[[ READING TEXT open ]]

There is no evaluation using @NDCG, as was done in the article, because the scores here were sampled randomly. Although a dataset with relevant scores wasn’t available, I did my best with this code.

This is the function I will be using if everything was provided .

In [14]:
def calculate_evaluation_metrics(true_data, predicted_current, predicted_old, log_writer, top_k_values, iteration_step):
    def compute_dcg(relevance_vals):
        dcg_score = 0.0
        for idx, rel in enumerate(relevance_vals):
            dcg_score += rel / np.log2(idx + 2)
        return dcg_score

    def normalized_dcg_at_top_k(actual_ids, pred_ids, top_k):
        ndcg_scores = []
        for actual, predicted in zip(actual_ids, pred_ids):
            relevance_scores = [1 if item in actual else 0 for item in set(predicted[:top_k])]
            dcg_val = compute_dcg(relevance_scores)
            ideal_relevance = sorted(relevance_scores, reverse=True)
            idcg_val = compute_dcg(ideal_relevance)
            ndcg = dcg_val / idcg_val if idcg_val else 0
            ndcg_scores.append(ndcg)

[[ READING TEXT closed ]]
[[ DATA PROVIDED open ]]

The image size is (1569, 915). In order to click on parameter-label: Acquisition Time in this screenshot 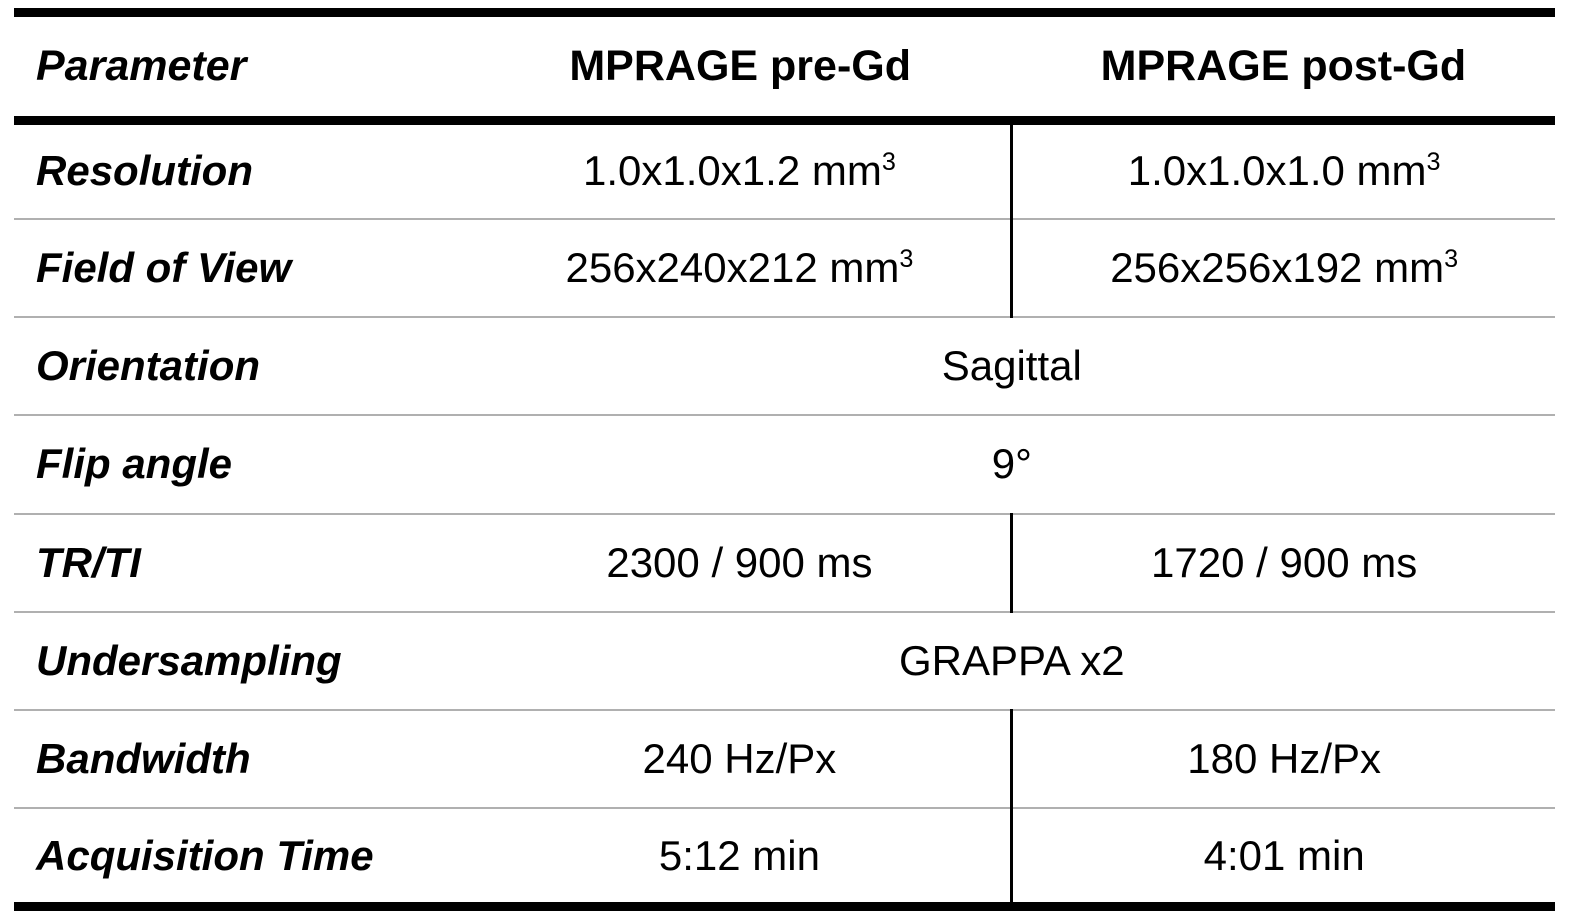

[[ DATA PROVIDED closed ]]

● WHAT YOU WILL DO:
(1) Reproduce the stretch of the NDCG evaluation excerpt from "This is the" through "np.log2(idx + 2)".
(2) Pick up the NDCG evaluation excerpt where it stops and keep writing it.

● ANSWERS TO EACH TASK:
(1)
This is the function I will be using if everything was provided .

In [14]:
def calculate_evaluation_metrics(true_data, predicted_current, predicted_old, log_writer, top_k_values, iteration_step):
    def compute_dcg(relevance_vals):
        dcg_score = 0.0
        for idx, rel in enumerate(relevance_vals):
            dcg_score += rel / np.log2(idx + 2)

(2)
        return sum(ndcg_scores) / len(ndcg_scores) if ndcg_scores else 0

    # Model comparison and logging function
    def log_and_compare(true_ids, current_model_ids, baseline_model_ids, top_k_values, step):
        for  top_k in top_k_values:
           
            baseline_ndcg = normalized_dcg_at_top_k(true_ids, baseline_model_ids, top_k)
            current_ndcg = normalized_dcg_at_top_k(true_ids, current_model_ids, top_k)
            log_writer.add_scalar(f'NDCG@{top_k}/Baseline', baseline_ndcg, step)
            log_writer.add_scalar(f'NDCG@{top_k}/Current', current_ndcg, step)

    actual_relevant_ids, baseline_model_ids, current_model_ids = true_data, predicted_old, predicted_current
    primary_evaluation = log_and_compare(actual_relevant_ids, current_model_ids, baseline_model_ids, top_k_values, iteration_step)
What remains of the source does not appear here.